Simulation/Ai learning is a big advantage compared to others.Yes. Lots of the massive compute from Dojo will be to train massive offline models to generate very good simulation for the robot to train in. Models that will need to understand the world very accurately. Real world AI. Small changes in the environment and the the robot interacting with the environment. Planning motion around dogs, kids, cars etc.
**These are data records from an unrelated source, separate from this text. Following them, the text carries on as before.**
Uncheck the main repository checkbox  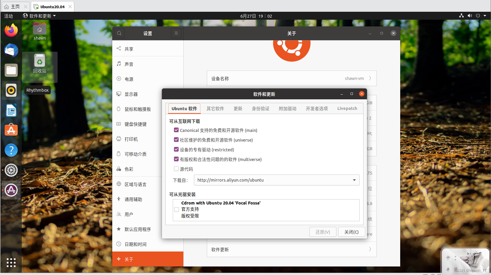176,130
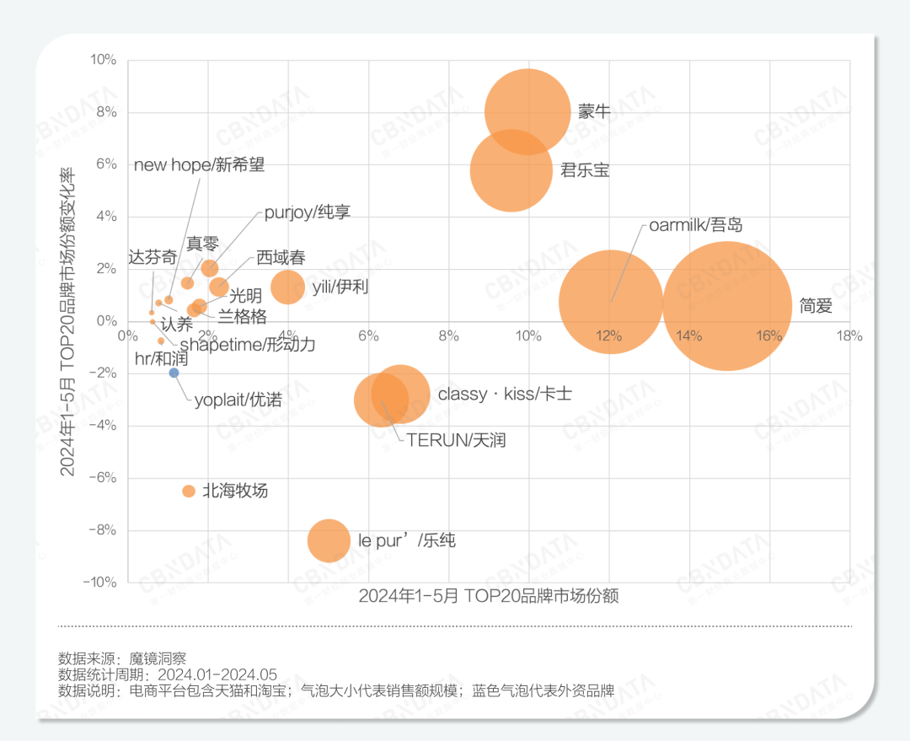Click the blue yoplait/优诺 bubble
Viewport: 910px width, 741px height.
tap(174, 373)
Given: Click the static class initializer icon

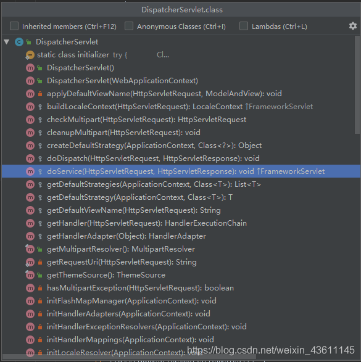Looking at the screenshot, I should click(x=30, y=55).
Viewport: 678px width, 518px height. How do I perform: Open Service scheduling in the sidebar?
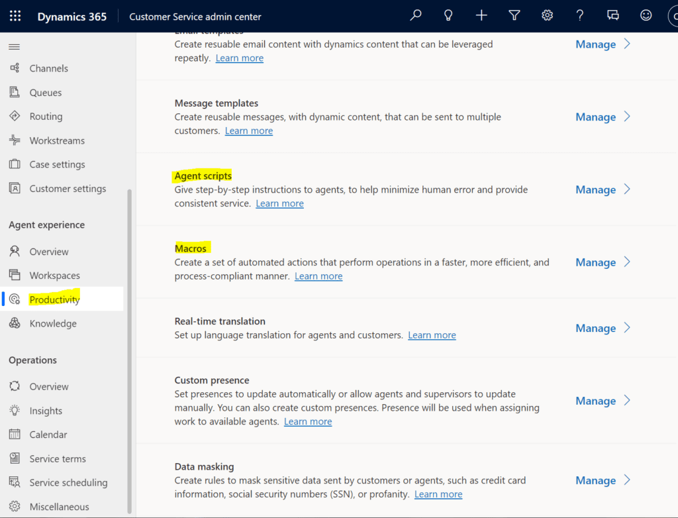[x=63, y=482]
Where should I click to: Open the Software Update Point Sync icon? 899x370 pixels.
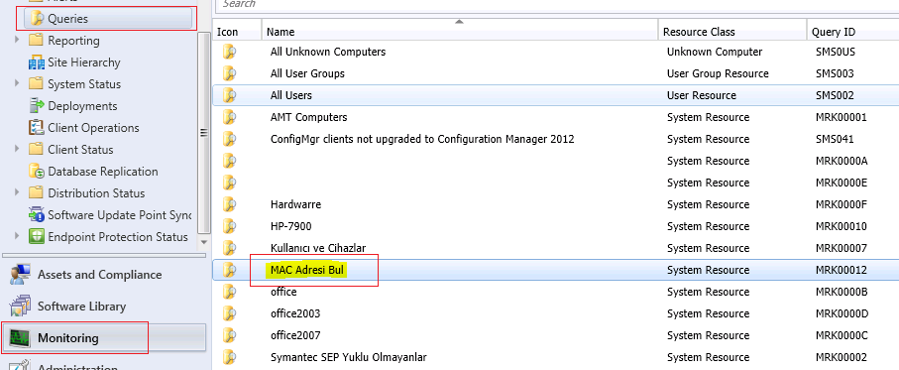tap(37, 215)
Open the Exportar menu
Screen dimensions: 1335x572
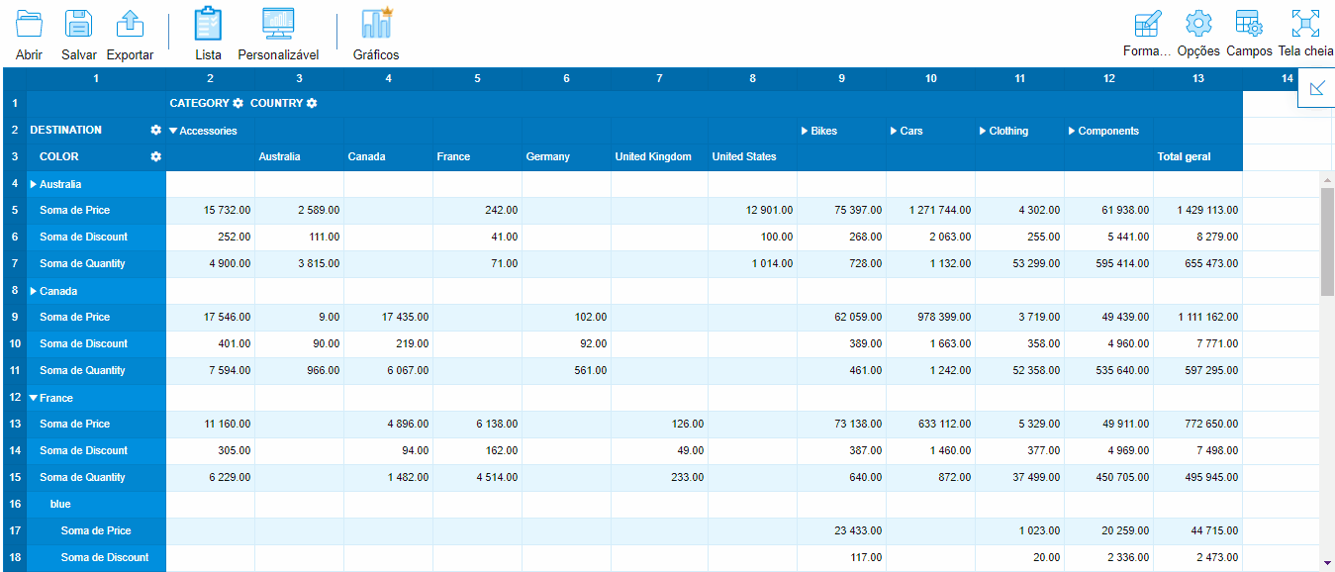point(130,25)
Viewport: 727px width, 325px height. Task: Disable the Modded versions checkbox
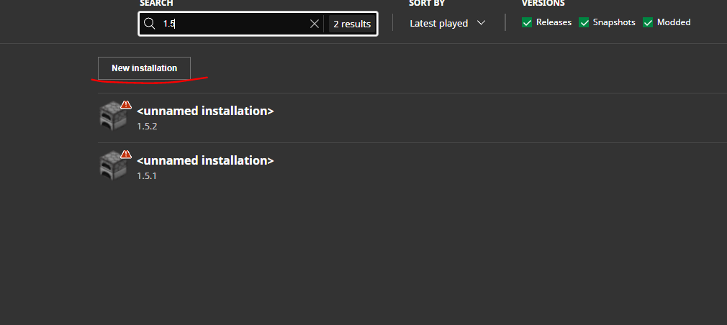coord(649,22)
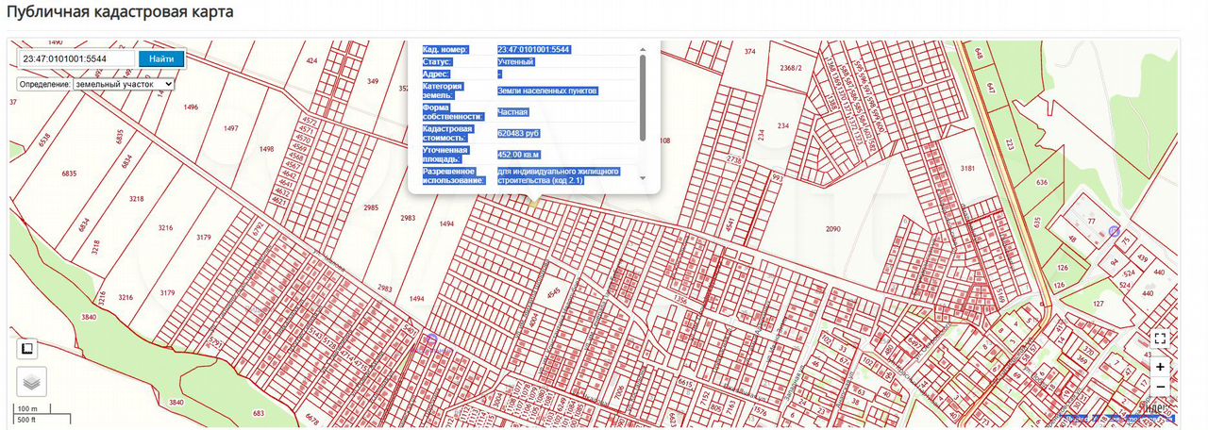Open the "Определение" object type dropdown
This screenshot has width=1208, height=430.
pos(124,84)
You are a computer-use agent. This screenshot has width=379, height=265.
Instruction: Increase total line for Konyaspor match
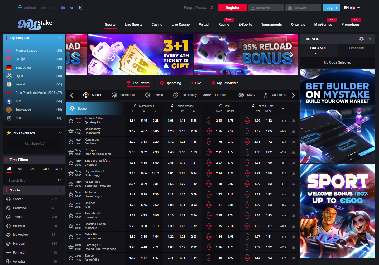pos(209,139)
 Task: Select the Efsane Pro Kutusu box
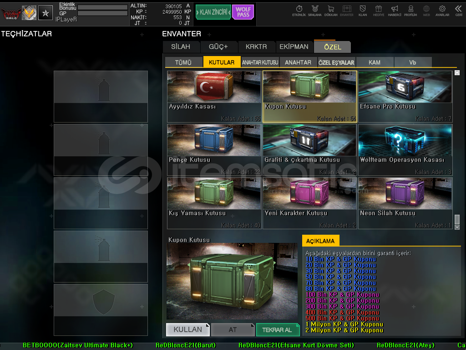[x=405, y=96]
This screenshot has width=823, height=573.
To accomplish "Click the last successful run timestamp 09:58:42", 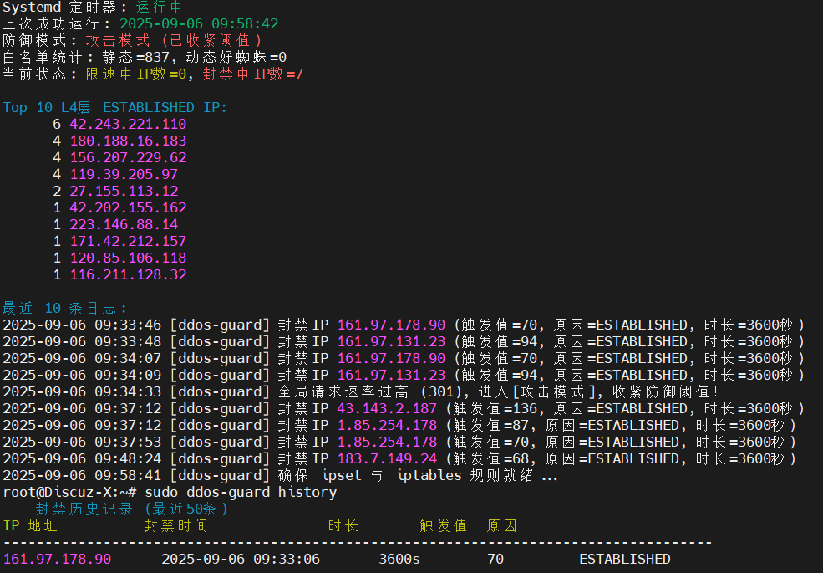I will pyautogui.click(x=199, y=23).
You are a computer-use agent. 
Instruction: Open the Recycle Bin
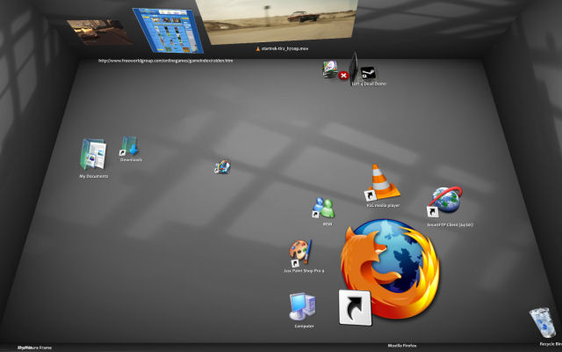tap(540, 323)
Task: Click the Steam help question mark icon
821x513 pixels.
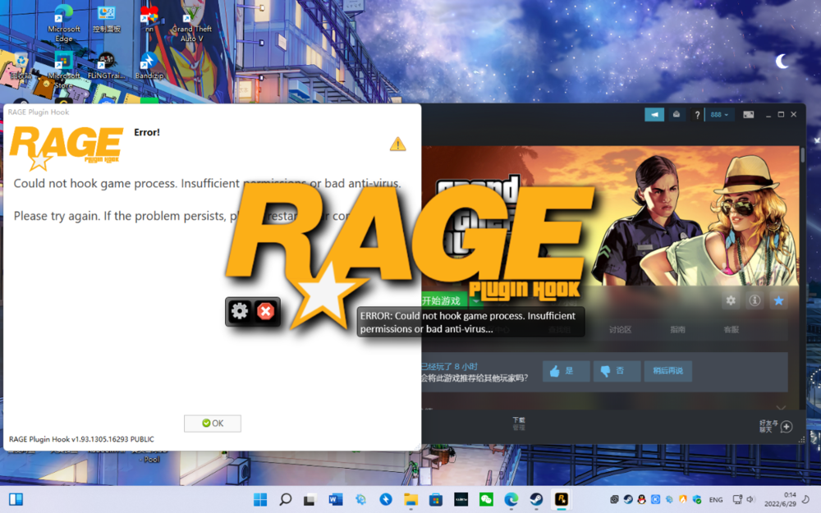Action: tap(697, 115)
Tesla car fleet will be a massive advantage in understanding how dogs and kids behave and as they have more and robots out there they will get a better understanding for how humans interact with the robots, how humans walk, how humans move their hands etc.
In case y'all missed it, they are training Optimus by having it watch humans.
Optimus is learning how to perform new tasks simply by watching humans perform them.
OPTIMUS IS LEARNING JUST BY WATCHING HUMANS.
Let that sink in.
FFS, HODL FTW!!!
You are correct, but nonetheless, no custom code was written for that task. Tack on a LLM that can interpret and break down tasks down to the offline NN learned level and you’ve got something very powerful.I mean, it's not actually doing that of course.... The "OPTIMUS IS LEARNING JUST BY WATCHING HUMANS." bit simply is not so... no training ever happens local to the bot, nor does it happen in real time.... just as none ever happens local to a car or in real time- it doesn't have REMOTELY the compute power for that sort of thing.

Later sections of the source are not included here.